--- Provided passage ---

Location
- Mesa, Arizona United States
- 33°24′48″N 111°51′53″W﻿ / ﻿33.413251°N 111.864662°W

Information
- Type: Joint technological education district school
- Established: 1991
- School district: East Valley Institute of Technology District #401
- Grades: 10-12, adult
- Website: www.evit.com

= East Valley Institute of Technology =

The East Valley Institute of Technology (EVIT) is a public school district serving the eastern portion of the Phoenix, Arizona metro area in Maricopa and Pinal counties. It is a joint technological education district with programs are available to students at the member high schools. EVIT serves 10th, 11th, and 12th grade students from the sending districts that meet class prerequisites.

==Accreditation==
The East Valley Institute of Technology is accredited by the North Central Association Commission on Accreditation and School Improvement.

==Campuses==

===Dr. A. Keith Crandell (Main) Campus===

The main campus, which opened in 1999, and is located at 1601 W. Main Street, was renamed the Dr. A. Keith Crandell Campus in December 2011. It is located in west Mesa near Main Street and Dobson adjacent to the METRO light rail at Longmore/Main.

---

◆ Task set
1. From the EVIT article, reproduce the text word for word, starting at "Information" and ending at "meet class prerequisites.".
2. According to the EVIT article, what organization accredits the East Valley Institute of Technology?
The data after this point isn't needed for anything here.

--- Source data ---

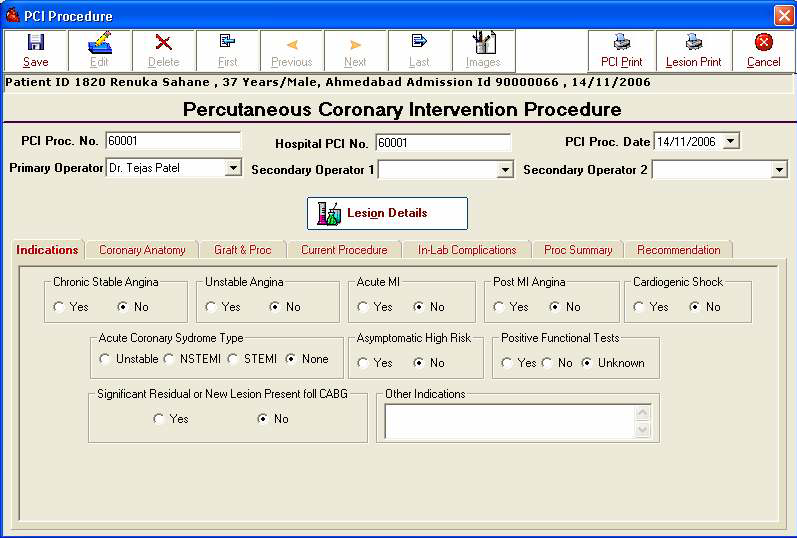Viewport: 797px width, 538px height.
Task: Click the Save toolbar icon
Action: point(36,43)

---

◆ Solutions
1.
Information
- Type: Joint technological education district school
- Established: 1991
- School district: East Valley Institute of Technology District #401
- Grades: 10-12, adult
- Website: www.evit.com

= East Valley Institute of Technology =

The East Valley Institute of Technology (EVIT) is a public school district serving the eastern portion of the Phoenix, Arizona metro area in Maricopa and Pinal counties. It is a joint technological education district with programs are available to students at the member high schools. EVIT serves 10th, 11th, and 12th grade students from the sending districts that meet class prerequisites.

2. The North Central Association Commission on Accreditation and School Improvement.